An image of the Firehose with the Riverside Plaza in the background.

There is an underappreciated role in theatre everywhere, that of house manager. The House Manager is the person responsible for the well-being and safety of the audience, artists, and facilities. Most recently the Guthrie’s house manager had to employ that organization’s policies and practices when an audience member had a severe mental health crisis that disrupted that theatre’s return to performance after 20 months of dormancy. From active shooters to medical emergencies to tornadoes to mask enforcement, the house managers have tough jobs. You may not think of tipping them, but you should appreciate them.

Like a flight attendant, it seems as though House Managers’ jobs are to check your ticket and seat you, but the real training is for when things go south and they become your lifeline.

1977 was an amazing year in the history of America.

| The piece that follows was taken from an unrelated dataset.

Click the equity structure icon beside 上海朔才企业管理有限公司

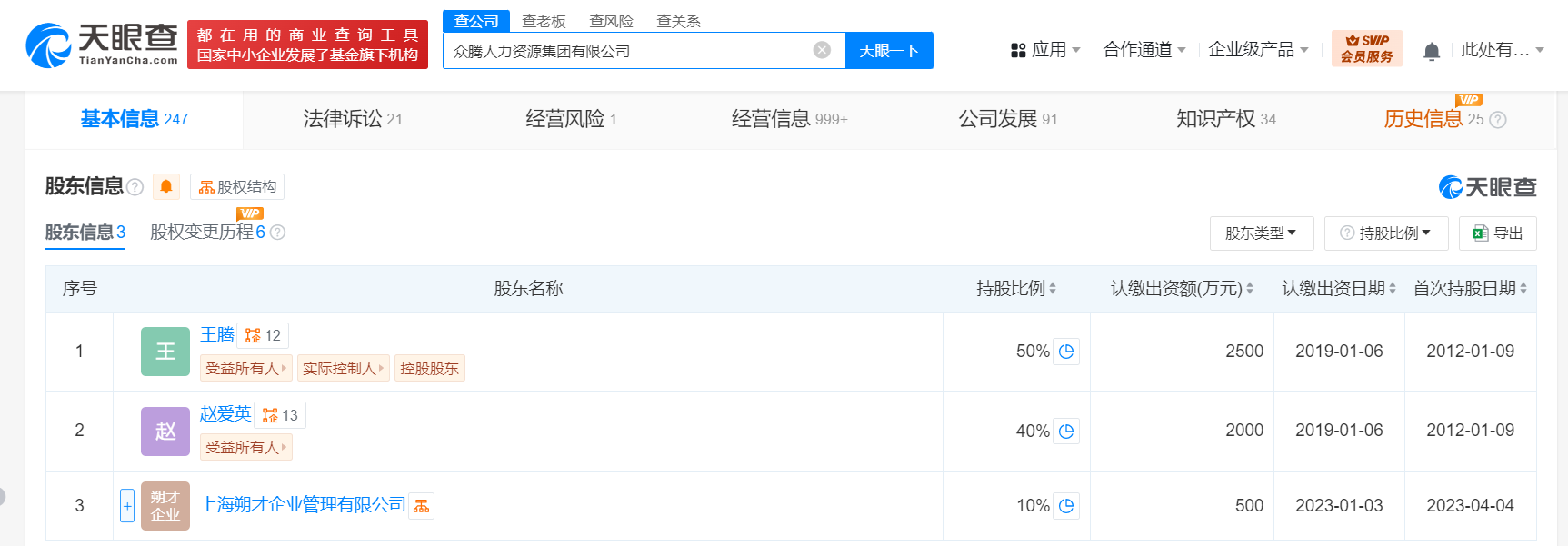pos(422,506)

Not only did the Vikings lose their fourth Super Bowl, but Carter became president, Star Wars and Roots were released, Rocky won for Best Picture, and a string of celebrities died: Elvis, Bing, Groucho, Freddie Prinze, and many others. For Minnesotans, on January 1, 1977, the President was Ford, the VP was Rockefeller, our senators were Muriel Humphrey and Wendell Anderson, our Governor was Rudy Perpich, and the Lt. Governor was Alec G. Olson, none of whom had been elected!

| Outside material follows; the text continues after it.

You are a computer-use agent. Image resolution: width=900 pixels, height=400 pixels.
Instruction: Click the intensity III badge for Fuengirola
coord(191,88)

Also noteworthy was a string of murders in NYC by “Son of Sam.” People were terrorized and many died. His name was David Berkowitz. 

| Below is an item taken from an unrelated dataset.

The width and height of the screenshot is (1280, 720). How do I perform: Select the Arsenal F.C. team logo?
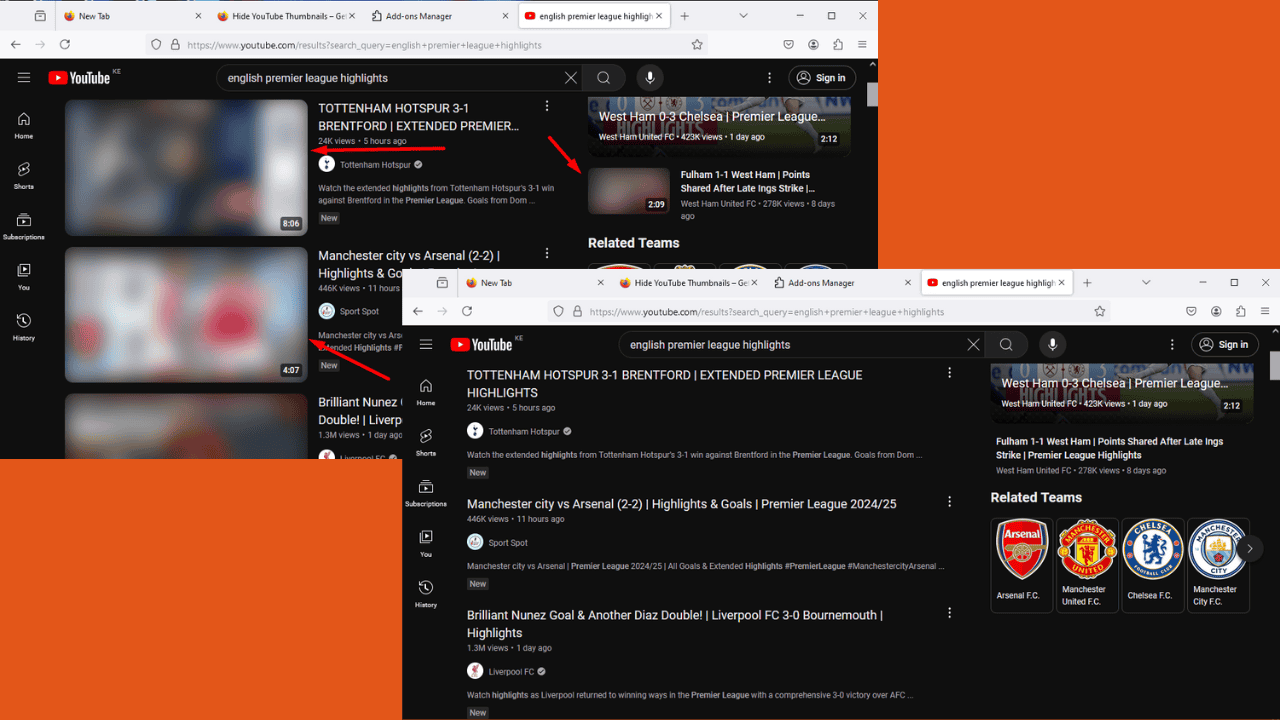[1021, 549]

In 1977 Mixed Blood, a whole year old, had a staff of one – me. I was working the box office on Halloween when a call came in from a woman who had just been released from the hospital and wanted to see our show, an Ed Bullins world premiere entitled JoAnne. She lived in St. Paul and needed to know how to get home. Eager to sell a ticket, I offered, “I live in St. Paul. I’ll gladly give you a ride home.” Then I took the reservation…for Berkowitz!

When she arrived, I wished I hadn’t paid such attention to my parents’ teaching “don’t judge a book by its cover.” She was a sight. At show’s end, we piled into my 1961 Falcon with three-on-the-tree and she told me she needed to go to a haunted house in the Masonic Temple in downtown St. Paul. Realizing I was the last one seen with this troubled woman, who had been released from the psychiatric ward of the hospital, I obeyed. I took her to the Masonic Temple, waited while she and people half her size went through the haunted house, and drove her to her boarding house on Summit Avenue. She insisted I walk her in, which I did, and fled when the door to her unit opened to reveal a hoarder’s domain, replete with rats. 

I raced to Taco Bell and called my long-time (and still) friend Steve Yoakam from the payphone, who met me and I relayed the wild story. (He’d been in the show that night and had seen her.)

Fast forward to 2003. The security practices in the Hennepin County Government Center changed forever when a defendant and her attorney were gunned down by the plaintiff before a hearing. That plaintiff – the same Susan Berkovitz – murdered her cousin, who was executor of her father’s estate, and badly injured her attorney in the restroom. Susan is serving a life sentence. People are now safer when they go to trial. And I make sure that house managers are prepared for the many and disparate events that can change the life of a theatre and its inhabitants. I may have dodged a bullet on Halloween of ’77, but I’ve prepared many house managers since then to anticipate the myriad types of literal and figurative bullets that confront them.